All Mutt knows is how to beat the hell out of his mount as he’s losing.
I know I should hold Miracle back. I know I should let Mutt and Sweeter finish first.
I feel the buyers’ eyes on me.
I lean forward and whisper to Miracle. Her ear tips back at me, and I release the reins.
It’s not even a contest.
Miracle pulls away from Sweeter by one length, two lengths, three lengths, four, not even breathing that hard. Mutt is bogged down somewhere in the wet ground near the rail, Sweeter slow and inattentive.
I turn around, standing in my stirrups, and salute Mutt Malvern with my crop.
I know it’s a deadly game I’m playing.
“Not a jockey?” Holly says to me as I walk Miracle back into the yard.

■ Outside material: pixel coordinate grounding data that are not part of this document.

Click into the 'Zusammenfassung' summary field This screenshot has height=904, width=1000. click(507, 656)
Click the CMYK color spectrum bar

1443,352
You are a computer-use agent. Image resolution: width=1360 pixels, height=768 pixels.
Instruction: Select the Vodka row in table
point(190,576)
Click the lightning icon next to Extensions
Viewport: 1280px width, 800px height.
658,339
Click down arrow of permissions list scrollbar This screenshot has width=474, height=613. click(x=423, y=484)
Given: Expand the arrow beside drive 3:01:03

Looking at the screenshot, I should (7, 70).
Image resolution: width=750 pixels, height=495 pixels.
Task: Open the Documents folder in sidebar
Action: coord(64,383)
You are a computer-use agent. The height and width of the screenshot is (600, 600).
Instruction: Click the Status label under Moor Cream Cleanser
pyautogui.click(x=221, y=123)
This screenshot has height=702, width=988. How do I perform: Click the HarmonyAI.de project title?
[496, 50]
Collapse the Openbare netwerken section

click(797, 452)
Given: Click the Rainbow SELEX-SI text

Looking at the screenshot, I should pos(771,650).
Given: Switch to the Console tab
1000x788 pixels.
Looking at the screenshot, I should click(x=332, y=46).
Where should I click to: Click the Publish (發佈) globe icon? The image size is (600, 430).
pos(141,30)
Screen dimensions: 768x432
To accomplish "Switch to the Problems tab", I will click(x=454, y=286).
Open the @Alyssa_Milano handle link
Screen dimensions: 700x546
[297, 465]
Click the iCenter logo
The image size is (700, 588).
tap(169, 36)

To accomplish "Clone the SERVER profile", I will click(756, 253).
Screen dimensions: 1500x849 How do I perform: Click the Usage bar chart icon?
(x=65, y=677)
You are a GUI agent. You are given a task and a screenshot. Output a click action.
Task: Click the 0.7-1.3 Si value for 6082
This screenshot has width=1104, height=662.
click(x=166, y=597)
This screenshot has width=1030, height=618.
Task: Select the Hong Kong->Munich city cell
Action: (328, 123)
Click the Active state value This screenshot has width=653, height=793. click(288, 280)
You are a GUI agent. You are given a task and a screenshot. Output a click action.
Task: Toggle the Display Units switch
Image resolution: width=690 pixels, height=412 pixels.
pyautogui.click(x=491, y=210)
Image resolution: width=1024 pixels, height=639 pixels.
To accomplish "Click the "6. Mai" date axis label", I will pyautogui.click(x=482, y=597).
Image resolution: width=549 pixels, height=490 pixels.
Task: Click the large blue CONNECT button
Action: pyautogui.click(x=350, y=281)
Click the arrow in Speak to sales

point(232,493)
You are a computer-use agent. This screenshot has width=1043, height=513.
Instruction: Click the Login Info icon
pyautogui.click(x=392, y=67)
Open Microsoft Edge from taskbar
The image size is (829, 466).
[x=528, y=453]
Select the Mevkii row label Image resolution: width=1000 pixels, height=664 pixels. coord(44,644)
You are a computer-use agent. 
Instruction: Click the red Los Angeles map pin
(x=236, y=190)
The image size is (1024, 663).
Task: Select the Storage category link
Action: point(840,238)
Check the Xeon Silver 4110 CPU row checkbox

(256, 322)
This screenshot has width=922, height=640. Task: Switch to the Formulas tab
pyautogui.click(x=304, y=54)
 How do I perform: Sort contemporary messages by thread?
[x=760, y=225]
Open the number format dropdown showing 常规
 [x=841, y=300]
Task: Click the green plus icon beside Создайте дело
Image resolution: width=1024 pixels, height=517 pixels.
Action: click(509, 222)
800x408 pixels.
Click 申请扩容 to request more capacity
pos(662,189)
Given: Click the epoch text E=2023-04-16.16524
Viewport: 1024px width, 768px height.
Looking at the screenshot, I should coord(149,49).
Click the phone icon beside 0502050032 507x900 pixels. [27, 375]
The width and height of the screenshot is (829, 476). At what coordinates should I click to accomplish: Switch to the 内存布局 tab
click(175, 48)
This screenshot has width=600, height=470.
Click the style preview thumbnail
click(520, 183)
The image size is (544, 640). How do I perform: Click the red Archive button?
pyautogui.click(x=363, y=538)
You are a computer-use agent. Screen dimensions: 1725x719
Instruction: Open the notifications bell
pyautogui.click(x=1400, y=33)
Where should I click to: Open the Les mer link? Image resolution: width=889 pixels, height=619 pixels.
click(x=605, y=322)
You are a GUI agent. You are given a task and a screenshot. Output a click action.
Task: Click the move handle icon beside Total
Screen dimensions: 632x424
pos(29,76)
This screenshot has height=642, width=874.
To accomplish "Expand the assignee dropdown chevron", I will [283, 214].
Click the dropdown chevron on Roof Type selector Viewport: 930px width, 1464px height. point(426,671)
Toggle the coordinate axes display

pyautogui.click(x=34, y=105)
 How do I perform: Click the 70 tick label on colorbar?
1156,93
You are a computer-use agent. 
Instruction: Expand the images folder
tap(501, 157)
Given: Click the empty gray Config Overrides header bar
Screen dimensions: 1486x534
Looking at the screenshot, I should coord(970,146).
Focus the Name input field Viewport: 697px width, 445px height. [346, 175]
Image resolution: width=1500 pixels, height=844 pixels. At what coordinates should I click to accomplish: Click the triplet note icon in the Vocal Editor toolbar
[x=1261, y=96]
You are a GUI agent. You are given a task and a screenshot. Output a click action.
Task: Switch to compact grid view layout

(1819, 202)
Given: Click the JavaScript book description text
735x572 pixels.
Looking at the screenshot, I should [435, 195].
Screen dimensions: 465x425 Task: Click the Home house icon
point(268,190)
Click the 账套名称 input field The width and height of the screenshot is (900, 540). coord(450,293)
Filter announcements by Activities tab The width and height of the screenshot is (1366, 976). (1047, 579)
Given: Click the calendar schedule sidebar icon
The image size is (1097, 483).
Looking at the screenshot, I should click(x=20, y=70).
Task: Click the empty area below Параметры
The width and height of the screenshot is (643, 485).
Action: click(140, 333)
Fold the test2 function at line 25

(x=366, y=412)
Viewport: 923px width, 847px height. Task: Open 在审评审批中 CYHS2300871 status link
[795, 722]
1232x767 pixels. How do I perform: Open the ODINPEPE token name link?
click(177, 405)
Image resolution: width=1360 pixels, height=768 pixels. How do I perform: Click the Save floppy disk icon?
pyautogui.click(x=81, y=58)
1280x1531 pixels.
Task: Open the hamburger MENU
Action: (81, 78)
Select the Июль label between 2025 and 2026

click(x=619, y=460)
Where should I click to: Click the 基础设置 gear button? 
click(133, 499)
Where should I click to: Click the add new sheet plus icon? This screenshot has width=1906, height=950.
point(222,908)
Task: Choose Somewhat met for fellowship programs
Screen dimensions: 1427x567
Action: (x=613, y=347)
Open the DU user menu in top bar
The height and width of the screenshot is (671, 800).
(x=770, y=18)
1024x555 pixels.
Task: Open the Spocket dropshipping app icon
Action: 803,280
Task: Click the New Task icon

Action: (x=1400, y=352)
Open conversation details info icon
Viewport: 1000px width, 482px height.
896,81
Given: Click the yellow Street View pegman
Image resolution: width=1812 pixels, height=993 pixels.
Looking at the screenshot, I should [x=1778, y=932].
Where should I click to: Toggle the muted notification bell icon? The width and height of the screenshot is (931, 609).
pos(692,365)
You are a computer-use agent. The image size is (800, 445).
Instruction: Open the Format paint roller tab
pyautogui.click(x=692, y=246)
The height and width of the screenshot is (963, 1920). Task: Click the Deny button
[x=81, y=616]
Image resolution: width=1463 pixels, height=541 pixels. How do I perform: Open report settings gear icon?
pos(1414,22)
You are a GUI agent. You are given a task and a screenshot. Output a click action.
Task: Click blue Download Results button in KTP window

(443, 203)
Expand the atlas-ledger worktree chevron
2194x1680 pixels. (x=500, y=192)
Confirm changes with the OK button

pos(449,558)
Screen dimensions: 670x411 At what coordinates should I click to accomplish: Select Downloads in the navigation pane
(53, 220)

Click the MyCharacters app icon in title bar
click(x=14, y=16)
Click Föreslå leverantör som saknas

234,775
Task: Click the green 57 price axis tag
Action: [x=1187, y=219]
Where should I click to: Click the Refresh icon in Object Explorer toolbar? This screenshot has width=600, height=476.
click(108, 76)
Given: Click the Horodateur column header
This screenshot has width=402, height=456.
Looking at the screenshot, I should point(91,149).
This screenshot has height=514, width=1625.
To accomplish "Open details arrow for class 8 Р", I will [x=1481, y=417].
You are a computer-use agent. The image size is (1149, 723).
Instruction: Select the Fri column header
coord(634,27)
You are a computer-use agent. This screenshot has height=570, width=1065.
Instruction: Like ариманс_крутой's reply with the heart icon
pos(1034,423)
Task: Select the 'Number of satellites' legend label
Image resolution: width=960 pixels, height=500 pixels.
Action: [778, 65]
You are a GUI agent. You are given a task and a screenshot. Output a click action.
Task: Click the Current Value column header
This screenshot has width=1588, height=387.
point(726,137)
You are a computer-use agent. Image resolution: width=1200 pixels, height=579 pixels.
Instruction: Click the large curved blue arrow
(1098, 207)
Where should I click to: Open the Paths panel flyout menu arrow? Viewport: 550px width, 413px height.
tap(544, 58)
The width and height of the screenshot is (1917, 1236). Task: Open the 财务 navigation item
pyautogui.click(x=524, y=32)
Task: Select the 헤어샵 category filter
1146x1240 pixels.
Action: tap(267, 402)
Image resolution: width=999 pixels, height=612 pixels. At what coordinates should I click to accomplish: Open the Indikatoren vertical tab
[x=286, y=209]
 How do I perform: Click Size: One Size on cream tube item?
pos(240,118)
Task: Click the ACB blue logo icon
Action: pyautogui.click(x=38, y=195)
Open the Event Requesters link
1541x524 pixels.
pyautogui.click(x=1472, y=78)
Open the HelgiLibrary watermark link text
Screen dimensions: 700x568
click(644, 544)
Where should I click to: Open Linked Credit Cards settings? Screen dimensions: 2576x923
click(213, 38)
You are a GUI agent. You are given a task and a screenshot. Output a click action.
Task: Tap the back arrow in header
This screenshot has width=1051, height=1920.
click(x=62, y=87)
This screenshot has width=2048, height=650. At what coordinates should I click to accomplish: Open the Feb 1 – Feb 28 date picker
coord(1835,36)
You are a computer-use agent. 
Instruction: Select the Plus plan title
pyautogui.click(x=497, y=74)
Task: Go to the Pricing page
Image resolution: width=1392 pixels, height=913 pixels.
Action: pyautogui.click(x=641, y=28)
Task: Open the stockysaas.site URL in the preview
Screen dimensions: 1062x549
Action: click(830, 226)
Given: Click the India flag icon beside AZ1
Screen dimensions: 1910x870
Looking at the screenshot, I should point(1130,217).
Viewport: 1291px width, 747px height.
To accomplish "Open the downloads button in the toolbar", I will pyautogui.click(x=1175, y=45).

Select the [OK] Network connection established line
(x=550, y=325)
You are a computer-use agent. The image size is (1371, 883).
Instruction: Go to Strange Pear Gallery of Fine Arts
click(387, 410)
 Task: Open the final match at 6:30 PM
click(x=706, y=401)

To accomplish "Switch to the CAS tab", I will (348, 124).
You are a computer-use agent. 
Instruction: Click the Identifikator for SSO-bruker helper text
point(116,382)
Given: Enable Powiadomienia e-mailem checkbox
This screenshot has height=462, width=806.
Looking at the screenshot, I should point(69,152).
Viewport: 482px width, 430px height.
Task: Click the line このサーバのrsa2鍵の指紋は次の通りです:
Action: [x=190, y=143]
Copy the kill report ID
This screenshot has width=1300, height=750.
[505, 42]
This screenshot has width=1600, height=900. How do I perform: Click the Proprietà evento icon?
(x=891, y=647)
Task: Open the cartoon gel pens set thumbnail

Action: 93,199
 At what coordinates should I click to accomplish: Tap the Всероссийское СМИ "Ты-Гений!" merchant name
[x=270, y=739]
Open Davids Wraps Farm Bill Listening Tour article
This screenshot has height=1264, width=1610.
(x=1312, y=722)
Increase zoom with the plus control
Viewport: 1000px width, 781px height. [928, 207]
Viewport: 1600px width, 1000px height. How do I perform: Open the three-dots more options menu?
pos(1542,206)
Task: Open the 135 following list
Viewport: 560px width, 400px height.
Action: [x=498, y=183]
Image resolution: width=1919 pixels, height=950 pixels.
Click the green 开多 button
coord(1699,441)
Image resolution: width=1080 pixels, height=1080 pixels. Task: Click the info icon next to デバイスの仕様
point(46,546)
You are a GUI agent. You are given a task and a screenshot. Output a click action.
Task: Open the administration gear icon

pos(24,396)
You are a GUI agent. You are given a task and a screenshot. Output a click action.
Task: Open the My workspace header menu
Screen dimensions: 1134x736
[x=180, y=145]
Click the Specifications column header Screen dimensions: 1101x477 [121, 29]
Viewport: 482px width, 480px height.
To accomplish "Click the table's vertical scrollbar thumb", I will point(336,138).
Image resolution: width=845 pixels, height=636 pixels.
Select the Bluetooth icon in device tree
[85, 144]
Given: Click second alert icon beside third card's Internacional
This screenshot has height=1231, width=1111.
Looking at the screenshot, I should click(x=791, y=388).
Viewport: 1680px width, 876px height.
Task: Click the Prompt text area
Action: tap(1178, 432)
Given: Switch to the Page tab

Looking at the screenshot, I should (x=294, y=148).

“Just a horse lover,” I reply.
PUCK
Sean Kendrick told me to meet him at the point of the cliffs over Fell Cove, but there’s no sign of him when I get there.
The cliffs here aren’t as high as the ones that border the racing beach, and they’re not as pure white. The shore by the cove is a weird, awkward place to get to, and once Dove and I manage to creep down the narrow, uneven path to the beach, I find that it’s no good for riding on. The beach here is rocky and uneven, and the sea hugs it closely. It’s low tide, but still, there’s only fifteen feet of rocks before the unruly sea smashes itself against them. It’s the sort of place we were always warned against, because a horse could be up out of that ocean and back down with us before one wave had gone out and another taken its place.
I wonder, suddenly, if Sean Kendrick sent me here as a prank.
Before I have time to consider if he seemed like that sort of person and think something truly foul about him, I hear hoofbeats. I can’t tell at once where they’re coming from, and then I realize that they’re coming from above me. I crane my head up to look.